Проходя мимо раздевалки персонала, он заметил стоявшую рядом с дверью корзину для грязного белья. Туда официанты и повара складывали запачканную форменную одежду. Оглянувшись по сторонам и никого не увидев, Павел Мазуров вытащил из корзины куртку официанта, скомкал и зажал под мышкой.
Он никогда в своей жизни не воровал – это первый случай.
Свой срок в местах не столь отдаленных он отбывал не за воровство и не за мошенничество. Совсем даже не за «экономику». А за вещи гораздо, гораздо более серьезные.
Но куртка официанта при удачном стечении обстоятельств могла пригодиться.
Глава 11
Ухо к земле
На следующий день, в воскресенье, Катя решила взять паузу и предоставить эту самую паузу полковнику Гущину, хотя точно знала, что он этой паузой не воспользуется.
Она проснулась поздно и позвонила подружке Анфисе – надо все же повидаться, поздравить ее с прошедшим днем рождения и отвезти подарок. Они встретились в тихом кафе на Патриарших прудах.
«С днем рождения, Анфиса!»
«Что там у вас случилось вчера?»
Анфиса спросила это, заглядывая Кате в глаза, – что-то серьезное, очень серьезное? Раз ты не приехала на день моего варенья.
Катя не стала ей ничего рассказывать. Это дело внутреннее, полицейское – преступление, совершенное в отношение коллеги по работе. А способ убийства может Анфису сейчас лишь напугать.

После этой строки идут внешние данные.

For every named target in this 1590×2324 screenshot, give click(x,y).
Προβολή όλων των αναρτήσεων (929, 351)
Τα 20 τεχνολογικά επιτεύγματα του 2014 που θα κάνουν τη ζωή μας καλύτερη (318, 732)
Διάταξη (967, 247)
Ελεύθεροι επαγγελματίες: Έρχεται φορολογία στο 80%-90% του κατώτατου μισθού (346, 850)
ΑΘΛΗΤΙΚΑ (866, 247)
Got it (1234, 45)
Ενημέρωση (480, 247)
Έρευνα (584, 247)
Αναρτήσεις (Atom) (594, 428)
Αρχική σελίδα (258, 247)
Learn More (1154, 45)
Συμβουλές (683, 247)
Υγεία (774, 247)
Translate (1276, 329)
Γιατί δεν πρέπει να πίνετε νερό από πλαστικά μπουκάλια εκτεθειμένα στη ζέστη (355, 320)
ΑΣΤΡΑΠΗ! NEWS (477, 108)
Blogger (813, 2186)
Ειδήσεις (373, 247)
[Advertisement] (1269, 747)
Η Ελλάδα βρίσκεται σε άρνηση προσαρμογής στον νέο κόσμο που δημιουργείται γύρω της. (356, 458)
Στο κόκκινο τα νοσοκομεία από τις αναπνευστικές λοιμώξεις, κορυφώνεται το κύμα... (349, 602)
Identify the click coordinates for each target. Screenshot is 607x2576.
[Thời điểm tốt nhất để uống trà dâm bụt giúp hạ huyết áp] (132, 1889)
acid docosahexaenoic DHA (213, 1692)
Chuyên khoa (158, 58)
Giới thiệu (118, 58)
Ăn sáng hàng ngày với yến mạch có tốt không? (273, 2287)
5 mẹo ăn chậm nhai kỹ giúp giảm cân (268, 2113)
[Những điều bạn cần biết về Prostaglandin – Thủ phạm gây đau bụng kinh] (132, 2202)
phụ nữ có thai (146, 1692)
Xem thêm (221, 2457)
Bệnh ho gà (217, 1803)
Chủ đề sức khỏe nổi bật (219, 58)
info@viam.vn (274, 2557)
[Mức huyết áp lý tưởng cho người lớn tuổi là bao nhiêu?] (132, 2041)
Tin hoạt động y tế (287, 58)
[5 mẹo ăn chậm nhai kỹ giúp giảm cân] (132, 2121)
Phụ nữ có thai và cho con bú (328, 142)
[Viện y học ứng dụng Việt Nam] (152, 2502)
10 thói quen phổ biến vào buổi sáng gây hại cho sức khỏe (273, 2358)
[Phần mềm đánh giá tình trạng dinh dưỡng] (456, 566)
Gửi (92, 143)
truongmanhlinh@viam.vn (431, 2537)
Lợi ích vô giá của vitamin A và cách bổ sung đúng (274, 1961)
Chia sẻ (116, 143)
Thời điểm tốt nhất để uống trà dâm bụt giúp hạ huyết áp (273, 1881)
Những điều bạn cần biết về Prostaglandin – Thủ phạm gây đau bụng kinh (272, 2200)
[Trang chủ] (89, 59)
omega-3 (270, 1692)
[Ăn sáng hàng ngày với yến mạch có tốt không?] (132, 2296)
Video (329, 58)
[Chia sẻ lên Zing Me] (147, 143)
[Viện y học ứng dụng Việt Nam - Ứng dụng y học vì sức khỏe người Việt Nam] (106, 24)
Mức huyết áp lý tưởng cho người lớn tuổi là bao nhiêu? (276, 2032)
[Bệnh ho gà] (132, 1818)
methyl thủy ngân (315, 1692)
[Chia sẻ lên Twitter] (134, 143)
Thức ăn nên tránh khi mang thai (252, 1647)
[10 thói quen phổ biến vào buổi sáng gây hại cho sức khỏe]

О том, что в воскресенье появятся какие-то важные новости, она не надеялась. Их и не было.
Катя моментально это поняла по лицу полковника Гущина, едва лишь утром в понедельник после оперативки осторожно заглянула к нему в его большой начальственный кабинет.
Гущин один за девственно чистым столом. Если и состоялись какие-то совещания с руководством Главка, Следственным комитетом и прокуратурой, то все это произошло вчера.
А сегодня…
– Никаких подробностей для прессы, – объявил Гущин.
– Я не за подробностями, Федор Матвеевич.
– Тебе, я считаю, надо ограничиться событиями субботы. Пресс-центру никто никогда не разрешит что-то опубликовать из материалов этого расследования.
– То есть вы меня отшиваете? – Катя вздохнула. – А зачем же привезли в тот дом, позволили весь этот ужас увидеть?
– Я не знал, как Вавилов себя поведет. А ты это умеешь – разряжать ситуацию.
– Но я и слова Вавилову не сказала. Федор Матвеевич, он ведь тут тогда просил вас помочь.
– Я делаю что могу.
– Но и я при этом присутствовала. Я тоже хочу ему помочь.
– Полину Вавилову уже не вернешь.
– Я хочу быть полезной в этом деле. Вавилов мой коллега, как и ваш. Если существует хоть какое-то полицейское братство, то мы…
– Ты в это веришь? В полицейское братство? – Полковник Гущин как-то невесело улыбнулся.